REPUBLIKA.CO.ID, NEW YORK -- Program misi penjaga perdamaian Perserikatan Bangsa-Bangsa (PBB) secara global kemungkinan akan ditutup. Penutupan kemungkinan dilakukan pada Kamis (30/6) jika Majelis Umum PBB tidak dapat menyetujui anggaran baru senilai 6 miliar dolar AS untuk tahun ini hingga 30 Juni 2022.
Beberapa diplomat menyalahkan penutupan akibat perubahan pada prosedur negosiasi, masalah logistik, dan pembicaraan yang alot.
Kepala Strategi Manajemen, Kebijakan dan Kepatuhan PBB, Catherine Pollard, mengatakan, 12 misi penjaga perdamaian yang sebagian besar berada di Afrika dan Timur Tengah telah disarankan untuk mulai menempatkan rencana darurat jika anggaran baru tidak tersedia.
"Pada saat yang sama, kami tetap berharap dan yakin bahwa negara-negara anggota akan menyelesaikan negosiasi mereka," kata Pollard.

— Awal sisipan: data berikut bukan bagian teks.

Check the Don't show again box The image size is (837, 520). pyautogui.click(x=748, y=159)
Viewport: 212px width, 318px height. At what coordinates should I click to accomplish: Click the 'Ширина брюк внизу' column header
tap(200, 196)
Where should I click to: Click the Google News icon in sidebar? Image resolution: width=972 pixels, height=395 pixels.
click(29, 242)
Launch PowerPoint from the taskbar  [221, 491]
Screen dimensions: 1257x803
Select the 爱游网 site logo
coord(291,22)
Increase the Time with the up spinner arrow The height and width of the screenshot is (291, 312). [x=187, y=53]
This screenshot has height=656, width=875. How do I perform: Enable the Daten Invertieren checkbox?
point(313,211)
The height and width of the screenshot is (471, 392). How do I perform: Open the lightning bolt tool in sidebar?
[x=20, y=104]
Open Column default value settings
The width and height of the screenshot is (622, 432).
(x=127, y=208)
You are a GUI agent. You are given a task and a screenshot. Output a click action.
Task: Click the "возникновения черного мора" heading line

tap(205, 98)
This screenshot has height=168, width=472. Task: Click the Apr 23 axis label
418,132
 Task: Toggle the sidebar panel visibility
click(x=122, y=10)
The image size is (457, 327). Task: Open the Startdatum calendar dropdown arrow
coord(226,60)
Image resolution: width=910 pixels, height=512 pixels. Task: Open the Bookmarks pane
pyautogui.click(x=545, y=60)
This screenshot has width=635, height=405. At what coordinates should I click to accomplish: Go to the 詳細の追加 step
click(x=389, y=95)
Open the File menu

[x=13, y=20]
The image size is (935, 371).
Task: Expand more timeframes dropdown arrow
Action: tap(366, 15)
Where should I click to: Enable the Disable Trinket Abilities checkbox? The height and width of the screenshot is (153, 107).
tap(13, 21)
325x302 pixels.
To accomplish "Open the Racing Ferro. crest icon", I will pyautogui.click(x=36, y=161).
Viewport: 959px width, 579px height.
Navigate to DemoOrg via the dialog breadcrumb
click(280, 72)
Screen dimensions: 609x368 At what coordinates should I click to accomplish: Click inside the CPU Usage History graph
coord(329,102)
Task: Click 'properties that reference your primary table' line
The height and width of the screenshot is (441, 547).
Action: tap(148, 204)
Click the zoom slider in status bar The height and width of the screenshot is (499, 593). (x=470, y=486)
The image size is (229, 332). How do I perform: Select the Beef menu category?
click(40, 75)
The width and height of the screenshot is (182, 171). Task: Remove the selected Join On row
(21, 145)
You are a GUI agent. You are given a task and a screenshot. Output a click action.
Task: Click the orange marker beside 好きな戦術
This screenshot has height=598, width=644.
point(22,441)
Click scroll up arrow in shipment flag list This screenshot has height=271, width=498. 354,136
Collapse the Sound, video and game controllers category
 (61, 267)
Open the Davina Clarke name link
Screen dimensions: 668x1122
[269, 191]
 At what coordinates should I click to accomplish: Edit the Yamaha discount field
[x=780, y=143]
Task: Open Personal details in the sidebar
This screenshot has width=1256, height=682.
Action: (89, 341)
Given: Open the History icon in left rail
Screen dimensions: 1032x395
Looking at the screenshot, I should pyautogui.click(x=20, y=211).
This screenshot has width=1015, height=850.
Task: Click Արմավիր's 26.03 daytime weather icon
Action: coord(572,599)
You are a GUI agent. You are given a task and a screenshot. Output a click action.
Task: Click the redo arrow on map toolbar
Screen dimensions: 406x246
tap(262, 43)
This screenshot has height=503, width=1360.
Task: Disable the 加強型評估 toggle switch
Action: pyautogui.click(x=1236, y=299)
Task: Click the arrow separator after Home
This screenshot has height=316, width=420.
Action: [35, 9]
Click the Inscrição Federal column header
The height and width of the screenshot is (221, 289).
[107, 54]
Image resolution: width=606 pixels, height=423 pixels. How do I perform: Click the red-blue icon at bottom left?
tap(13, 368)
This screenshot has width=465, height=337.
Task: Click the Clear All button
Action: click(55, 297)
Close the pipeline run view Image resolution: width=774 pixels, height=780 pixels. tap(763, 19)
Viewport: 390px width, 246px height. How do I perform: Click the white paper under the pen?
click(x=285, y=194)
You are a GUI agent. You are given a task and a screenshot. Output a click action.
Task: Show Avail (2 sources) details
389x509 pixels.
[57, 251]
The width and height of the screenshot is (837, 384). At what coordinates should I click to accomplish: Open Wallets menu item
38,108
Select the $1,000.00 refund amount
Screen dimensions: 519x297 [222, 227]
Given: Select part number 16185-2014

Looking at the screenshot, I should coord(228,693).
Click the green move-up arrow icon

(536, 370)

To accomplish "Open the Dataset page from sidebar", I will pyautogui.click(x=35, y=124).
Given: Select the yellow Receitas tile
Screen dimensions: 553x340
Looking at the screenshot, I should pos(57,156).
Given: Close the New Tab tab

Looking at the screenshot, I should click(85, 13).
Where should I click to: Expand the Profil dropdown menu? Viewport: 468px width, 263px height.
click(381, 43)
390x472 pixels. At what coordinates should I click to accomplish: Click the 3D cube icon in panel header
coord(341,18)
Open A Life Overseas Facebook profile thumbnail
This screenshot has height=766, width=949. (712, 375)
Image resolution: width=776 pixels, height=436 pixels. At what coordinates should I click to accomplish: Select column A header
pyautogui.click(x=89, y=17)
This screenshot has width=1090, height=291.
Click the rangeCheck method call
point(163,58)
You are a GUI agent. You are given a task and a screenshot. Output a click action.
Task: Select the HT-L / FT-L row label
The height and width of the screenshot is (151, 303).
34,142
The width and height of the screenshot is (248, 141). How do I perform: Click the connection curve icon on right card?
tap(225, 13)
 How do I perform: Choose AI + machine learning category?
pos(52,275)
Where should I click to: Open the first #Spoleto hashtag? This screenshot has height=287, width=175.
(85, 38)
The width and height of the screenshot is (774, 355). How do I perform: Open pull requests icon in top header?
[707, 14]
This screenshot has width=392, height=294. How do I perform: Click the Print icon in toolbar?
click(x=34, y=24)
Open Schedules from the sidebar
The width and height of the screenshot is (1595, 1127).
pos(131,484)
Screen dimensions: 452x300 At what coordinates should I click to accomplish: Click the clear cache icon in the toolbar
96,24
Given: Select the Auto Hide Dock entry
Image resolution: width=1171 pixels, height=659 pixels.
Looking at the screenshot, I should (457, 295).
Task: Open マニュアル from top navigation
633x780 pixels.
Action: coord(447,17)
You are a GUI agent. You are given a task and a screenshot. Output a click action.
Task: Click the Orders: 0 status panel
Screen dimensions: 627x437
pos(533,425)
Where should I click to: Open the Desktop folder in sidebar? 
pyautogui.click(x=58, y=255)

Pollard mengatakan, jika tenggat waktu 30 Juni terlewati maka Sekretaris Jenderal Antonio Guterres hanya dapat menghabiskan uang untuk melindungi aset-aset PBB dan memastikan perlindungan terhadap staf dan penjaga perdamaian.
Kepala penjaga perdamaian PBB Jean-Pierre Lacroix mengatakan, misi akan sangat terbatas dan tidak dapat melakukan tindakan seperti melindungi warga sipil, membantu mengatasi Covid-19 serta mendukung upaya serta mediasi politik.
Amerika Serikat adalah kontributor terbesar untuk anggaran pemeliharaan perdamaian, yaitu sekitar 28 persen, diikuti oleh China dengan 15,2 persen dan Jepang dengan 8,5 persen.